* _Qué se pide_
Indica cuántas líneas de los registros contienen la palabra "Viewport". Responde solo con el número.
┌──
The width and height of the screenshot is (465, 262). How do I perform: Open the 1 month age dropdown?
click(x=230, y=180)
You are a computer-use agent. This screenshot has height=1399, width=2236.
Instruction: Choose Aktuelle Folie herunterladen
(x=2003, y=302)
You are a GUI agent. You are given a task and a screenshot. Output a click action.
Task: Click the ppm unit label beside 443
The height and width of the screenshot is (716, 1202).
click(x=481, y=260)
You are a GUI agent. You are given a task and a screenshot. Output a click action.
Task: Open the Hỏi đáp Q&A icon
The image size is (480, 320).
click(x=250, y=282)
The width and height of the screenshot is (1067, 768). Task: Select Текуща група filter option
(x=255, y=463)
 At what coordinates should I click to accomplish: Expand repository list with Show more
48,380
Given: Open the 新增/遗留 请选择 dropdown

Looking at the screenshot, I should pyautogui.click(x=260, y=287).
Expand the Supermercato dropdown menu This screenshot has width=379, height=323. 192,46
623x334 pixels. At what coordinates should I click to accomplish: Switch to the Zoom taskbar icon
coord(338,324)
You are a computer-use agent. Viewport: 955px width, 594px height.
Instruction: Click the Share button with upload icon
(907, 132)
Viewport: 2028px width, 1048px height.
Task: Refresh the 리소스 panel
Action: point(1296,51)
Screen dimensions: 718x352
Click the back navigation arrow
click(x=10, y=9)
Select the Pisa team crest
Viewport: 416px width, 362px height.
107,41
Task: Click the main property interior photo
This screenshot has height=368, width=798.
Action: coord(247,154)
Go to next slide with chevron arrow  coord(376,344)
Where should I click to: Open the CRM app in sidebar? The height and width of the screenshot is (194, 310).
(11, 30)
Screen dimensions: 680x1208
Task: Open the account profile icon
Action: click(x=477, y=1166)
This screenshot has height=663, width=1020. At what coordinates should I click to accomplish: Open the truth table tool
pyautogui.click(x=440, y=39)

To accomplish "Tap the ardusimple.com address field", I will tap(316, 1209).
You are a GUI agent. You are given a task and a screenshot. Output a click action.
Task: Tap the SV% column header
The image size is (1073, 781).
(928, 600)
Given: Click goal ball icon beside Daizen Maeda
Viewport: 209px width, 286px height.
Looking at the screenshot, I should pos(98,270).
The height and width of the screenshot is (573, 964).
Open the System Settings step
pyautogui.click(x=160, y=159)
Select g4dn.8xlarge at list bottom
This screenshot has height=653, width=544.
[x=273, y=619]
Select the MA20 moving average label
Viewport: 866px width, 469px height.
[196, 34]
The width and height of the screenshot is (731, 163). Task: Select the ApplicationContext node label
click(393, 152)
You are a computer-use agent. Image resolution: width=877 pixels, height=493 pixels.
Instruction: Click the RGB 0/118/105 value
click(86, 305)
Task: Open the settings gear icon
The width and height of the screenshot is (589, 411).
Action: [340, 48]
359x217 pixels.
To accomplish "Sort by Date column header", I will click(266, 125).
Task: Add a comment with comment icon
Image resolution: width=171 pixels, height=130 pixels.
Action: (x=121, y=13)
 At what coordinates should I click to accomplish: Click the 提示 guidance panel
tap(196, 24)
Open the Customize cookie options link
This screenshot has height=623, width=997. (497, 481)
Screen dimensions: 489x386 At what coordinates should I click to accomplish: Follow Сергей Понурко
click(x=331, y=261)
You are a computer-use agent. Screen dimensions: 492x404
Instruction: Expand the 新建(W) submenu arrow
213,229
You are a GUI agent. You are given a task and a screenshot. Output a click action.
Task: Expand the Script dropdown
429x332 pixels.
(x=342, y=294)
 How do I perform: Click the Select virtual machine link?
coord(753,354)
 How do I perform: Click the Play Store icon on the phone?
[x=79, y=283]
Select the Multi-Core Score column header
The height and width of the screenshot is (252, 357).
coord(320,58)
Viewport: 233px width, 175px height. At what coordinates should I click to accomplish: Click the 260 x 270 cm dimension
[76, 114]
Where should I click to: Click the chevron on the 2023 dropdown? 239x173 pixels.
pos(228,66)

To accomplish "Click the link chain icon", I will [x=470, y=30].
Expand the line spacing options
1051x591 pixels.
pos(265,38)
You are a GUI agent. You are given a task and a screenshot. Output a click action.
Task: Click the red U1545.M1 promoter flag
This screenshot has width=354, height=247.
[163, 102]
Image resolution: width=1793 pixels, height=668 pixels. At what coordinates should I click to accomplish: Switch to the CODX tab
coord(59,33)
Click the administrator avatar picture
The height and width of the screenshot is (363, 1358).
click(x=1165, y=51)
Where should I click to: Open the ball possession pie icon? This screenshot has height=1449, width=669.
└──
* _Respuesta final_
6